This is a pretty standard problem but I'm not sure what the standard answer is in Scala, especially a Scala / Scala.js system.
Given that you have a domain consisting of:
Contractor
Agent
Agency
Invoice
with the relations:
Contractor -[has_agent]-> Agent
Agent -[has_agency]-> Agency
Agency -[has_Inoivce]-> Invoice
The domain is stored in an SQL database and read into Scala case classes on the server side using Slick. Case classes correspond to rows in database tables and foreign keys are used to create more complex (nested) case classes. E.g. the case class for a Contractor
:
case class Contractor(
id: Int,
name: String,
agent: Agent
)
and an Agent
case class Agent(
id: Int,
name: String,
agency: Agency
)
The server serializes the case classes into JSON for delivery to the client.

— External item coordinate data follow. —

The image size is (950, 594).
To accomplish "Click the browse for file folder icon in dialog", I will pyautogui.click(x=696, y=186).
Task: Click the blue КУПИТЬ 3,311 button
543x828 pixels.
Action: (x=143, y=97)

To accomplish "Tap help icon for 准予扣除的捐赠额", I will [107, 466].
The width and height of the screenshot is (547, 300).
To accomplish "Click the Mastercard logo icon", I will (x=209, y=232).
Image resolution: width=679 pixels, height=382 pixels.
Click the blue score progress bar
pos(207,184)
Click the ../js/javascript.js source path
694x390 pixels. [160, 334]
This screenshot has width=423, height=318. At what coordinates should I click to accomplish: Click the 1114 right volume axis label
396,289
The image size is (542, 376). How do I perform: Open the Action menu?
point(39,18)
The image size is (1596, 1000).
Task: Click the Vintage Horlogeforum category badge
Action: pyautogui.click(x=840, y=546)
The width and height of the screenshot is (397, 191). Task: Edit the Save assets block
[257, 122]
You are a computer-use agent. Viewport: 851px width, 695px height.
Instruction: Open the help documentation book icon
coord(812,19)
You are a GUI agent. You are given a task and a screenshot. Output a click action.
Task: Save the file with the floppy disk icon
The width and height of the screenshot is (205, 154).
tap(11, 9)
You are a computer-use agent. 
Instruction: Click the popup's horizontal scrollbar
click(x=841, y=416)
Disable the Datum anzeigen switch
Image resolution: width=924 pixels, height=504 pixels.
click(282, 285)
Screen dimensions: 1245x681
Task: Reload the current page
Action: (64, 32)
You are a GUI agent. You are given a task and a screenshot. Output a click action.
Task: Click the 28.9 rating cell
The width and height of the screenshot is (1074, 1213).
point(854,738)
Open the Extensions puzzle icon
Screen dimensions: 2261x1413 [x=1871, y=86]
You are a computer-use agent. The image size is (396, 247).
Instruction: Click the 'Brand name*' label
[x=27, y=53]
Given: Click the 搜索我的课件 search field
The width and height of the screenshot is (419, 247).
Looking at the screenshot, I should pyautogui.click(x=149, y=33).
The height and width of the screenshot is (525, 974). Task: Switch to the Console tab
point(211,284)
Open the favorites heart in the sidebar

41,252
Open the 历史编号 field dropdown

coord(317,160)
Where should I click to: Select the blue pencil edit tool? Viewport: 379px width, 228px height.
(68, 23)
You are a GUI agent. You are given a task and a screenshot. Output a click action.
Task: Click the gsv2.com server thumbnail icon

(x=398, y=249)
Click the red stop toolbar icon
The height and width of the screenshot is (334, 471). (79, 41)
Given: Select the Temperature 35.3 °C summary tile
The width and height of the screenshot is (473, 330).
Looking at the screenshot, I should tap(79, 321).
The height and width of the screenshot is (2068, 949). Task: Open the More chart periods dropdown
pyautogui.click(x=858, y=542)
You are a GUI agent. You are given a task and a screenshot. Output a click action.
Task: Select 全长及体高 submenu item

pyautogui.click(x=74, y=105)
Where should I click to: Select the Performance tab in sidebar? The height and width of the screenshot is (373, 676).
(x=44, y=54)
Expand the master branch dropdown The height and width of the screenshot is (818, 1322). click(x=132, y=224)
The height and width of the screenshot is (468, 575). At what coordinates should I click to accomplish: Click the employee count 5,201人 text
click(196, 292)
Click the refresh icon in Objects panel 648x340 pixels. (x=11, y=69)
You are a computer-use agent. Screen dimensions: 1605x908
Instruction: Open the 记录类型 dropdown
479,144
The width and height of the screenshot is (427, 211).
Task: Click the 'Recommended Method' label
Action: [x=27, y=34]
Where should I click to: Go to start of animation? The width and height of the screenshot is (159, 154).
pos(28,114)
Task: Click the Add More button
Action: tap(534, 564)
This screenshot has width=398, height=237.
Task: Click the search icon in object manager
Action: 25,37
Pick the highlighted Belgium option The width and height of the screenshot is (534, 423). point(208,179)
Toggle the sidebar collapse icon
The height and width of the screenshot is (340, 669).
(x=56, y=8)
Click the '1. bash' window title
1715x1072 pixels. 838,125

When deserialized back into case classes on the client (thanks to scala-js) each fetched set of data forms its own isolated object graph. If two Contractor
s were fetched and they both had the same Agent
, they would contain duplicate sets of the rest of the chain up to Agency
. If the information in one object graph is changed on the client or is updated by fetching again later there is a large risk of having data out of sync.
In fact, two copies can appear on the server too because a copy gets created each time a given row is read from the database. But on the server they are short-lived.
It wouldn't be conceptually difficult to build some collections on the client and ensure there is only a ever a single copy of each object, but it's work and it's a general problem.
Is there a standard framework to use? A caching framework perhaps? Best suited to Scala with Scala.js (with Slick and Play and MySQL)?